NEW YORK — With robust top- and bottom-line first-quarter growth, Chico's FAS Inc. is positioned for another banner year.
The specialty retailer reported on Thursday a slightly better than expected 32.3 rise in first-quarter net income, on a 27.4 percent jump in revenues. Key segments in the quarter included denim, sweaters and knits.
For the 13 weeks ended April 30, Chico's earned $47.2 million, or 26 cents a share, which was ahead of analysts' consensus estimate for 25 cents. The company had a profit of $35.7 million, or 20 cents, in the same quarter last year. Results are adjusted for a 2-for-1 stock split completed in February.
Total revenues climbed to $327.3 million from $256.8 million a year ago. Combined sales at Chico's and Soma stores totaled $267.6 million, up 22.5 percent, while sales at White House/Black Market rose 63.9 percent to $49.2 million.
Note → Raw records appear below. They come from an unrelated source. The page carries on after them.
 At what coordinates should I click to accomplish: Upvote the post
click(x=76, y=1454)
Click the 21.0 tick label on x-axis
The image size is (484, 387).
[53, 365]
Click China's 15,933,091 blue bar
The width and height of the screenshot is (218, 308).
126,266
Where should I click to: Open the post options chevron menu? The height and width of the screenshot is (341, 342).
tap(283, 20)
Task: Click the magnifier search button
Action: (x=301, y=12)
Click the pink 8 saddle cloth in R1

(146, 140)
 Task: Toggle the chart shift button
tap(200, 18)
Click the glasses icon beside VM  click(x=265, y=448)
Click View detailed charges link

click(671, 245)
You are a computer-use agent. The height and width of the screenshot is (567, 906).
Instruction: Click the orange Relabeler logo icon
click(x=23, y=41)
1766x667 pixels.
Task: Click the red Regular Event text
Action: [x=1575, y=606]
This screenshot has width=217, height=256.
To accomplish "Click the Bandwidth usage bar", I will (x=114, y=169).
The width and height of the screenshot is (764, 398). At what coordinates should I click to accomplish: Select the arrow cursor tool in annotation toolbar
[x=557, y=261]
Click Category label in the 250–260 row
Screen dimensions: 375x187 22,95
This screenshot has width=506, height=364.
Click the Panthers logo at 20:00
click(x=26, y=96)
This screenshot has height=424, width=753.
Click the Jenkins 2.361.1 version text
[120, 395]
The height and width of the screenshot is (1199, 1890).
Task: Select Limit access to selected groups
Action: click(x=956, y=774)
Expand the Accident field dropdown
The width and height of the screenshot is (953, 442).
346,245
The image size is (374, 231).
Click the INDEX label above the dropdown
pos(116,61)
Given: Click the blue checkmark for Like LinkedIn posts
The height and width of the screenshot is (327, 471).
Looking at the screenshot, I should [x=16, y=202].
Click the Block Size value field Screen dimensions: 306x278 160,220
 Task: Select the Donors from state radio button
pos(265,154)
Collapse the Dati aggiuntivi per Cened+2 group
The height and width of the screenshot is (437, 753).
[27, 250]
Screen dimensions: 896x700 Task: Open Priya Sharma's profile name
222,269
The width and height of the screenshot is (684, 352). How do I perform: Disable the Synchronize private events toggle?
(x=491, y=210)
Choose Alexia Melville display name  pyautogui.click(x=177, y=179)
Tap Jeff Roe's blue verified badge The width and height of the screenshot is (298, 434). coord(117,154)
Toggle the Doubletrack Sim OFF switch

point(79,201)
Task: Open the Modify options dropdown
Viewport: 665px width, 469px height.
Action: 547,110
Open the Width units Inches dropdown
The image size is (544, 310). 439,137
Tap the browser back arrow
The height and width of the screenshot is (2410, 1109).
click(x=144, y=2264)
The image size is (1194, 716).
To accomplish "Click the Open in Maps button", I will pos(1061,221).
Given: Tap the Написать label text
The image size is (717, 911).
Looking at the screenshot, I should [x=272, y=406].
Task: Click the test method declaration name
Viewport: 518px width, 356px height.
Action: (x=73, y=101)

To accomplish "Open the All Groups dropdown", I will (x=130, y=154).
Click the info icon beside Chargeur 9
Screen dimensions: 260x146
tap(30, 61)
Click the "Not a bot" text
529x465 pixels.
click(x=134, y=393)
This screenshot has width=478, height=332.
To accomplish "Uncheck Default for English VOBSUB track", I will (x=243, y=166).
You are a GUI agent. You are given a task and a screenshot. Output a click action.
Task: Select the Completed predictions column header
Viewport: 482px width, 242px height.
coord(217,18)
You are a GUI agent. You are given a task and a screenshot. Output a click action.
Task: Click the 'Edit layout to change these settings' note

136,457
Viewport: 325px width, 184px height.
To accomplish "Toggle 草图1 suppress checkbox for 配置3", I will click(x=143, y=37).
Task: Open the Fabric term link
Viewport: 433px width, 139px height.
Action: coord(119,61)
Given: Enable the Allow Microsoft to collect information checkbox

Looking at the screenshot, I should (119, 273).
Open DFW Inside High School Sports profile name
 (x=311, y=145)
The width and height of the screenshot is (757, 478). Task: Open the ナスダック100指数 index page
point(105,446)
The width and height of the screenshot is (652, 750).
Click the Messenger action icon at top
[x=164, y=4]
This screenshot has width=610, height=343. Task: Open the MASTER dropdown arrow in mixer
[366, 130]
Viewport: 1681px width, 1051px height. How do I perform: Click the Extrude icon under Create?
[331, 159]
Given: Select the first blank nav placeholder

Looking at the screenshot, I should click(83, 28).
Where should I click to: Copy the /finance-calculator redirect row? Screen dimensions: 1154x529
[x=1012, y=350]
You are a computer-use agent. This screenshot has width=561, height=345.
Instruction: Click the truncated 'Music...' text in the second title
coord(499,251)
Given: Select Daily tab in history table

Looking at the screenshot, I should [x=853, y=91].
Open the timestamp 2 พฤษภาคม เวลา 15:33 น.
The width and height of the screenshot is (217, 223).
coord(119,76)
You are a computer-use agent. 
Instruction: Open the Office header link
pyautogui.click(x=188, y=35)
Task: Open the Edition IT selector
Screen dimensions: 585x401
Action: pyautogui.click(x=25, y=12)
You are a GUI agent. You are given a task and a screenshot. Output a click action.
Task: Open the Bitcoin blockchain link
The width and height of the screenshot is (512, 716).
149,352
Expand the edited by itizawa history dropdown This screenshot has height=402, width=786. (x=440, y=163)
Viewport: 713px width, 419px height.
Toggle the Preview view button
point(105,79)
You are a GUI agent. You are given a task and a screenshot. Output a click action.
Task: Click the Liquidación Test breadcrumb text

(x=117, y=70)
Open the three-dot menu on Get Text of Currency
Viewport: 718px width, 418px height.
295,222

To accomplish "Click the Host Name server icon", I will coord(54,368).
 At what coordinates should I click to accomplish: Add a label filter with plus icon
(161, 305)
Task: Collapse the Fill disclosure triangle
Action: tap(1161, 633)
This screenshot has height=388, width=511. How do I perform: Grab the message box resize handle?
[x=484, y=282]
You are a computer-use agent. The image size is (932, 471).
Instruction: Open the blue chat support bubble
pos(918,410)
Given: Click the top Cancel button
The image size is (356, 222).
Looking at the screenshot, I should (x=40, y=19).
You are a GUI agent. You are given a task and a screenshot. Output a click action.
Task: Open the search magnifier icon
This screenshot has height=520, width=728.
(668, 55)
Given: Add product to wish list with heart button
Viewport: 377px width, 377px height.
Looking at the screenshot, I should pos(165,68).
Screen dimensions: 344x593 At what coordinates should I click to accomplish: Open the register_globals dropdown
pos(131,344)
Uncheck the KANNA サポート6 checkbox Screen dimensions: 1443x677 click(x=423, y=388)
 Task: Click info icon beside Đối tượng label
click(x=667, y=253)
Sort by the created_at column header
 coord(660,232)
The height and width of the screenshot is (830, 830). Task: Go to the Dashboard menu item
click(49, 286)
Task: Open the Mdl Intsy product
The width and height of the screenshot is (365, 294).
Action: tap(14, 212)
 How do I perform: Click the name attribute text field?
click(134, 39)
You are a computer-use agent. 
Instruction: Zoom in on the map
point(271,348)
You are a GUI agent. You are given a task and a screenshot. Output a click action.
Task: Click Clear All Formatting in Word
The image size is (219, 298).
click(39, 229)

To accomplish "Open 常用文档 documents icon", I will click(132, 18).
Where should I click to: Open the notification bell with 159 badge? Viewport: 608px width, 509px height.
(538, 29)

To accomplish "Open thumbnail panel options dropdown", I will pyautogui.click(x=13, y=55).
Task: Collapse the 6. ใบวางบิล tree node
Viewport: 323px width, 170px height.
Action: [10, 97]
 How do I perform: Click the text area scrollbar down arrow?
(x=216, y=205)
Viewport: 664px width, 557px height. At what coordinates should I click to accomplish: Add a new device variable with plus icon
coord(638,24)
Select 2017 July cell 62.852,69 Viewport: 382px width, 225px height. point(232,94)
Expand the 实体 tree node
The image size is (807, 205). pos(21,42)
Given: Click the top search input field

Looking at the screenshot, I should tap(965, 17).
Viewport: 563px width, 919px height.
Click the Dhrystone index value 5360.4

The company had said in early May that same-store sales at company-owned stores rose 10.8 percent during the first quarter.
During a post-earnings conference call with investors, Chico's executives said that denim and novelty jackets were strong-selling categories during the quarter at Chico's, while sales at White House/Black Market were driven by sweaters, bottoms, dresses and knits.
Scott A. Edmonds, president and chief executive officer of Chico's, said in a Thursday statement that same-store sales at both Chico's and White House/Black Market are "at the double-digit level" in the current second quarter.
For the second quarter, analysts are calling for a profit of 25 cents.
At the end of the first quarter, Fort Myers, Fla.-based Chico's operated 465 Chico's stores, 27 Chico's outlet stores, 178 White House/Black Market locations, four White House/Black Market outlet stores and 10 Soma by Chico's intimate apparel sites.
Shares of Chico's closed up 1.3 percent at $31.35 in Thursday trading on the New York Stock Exchange.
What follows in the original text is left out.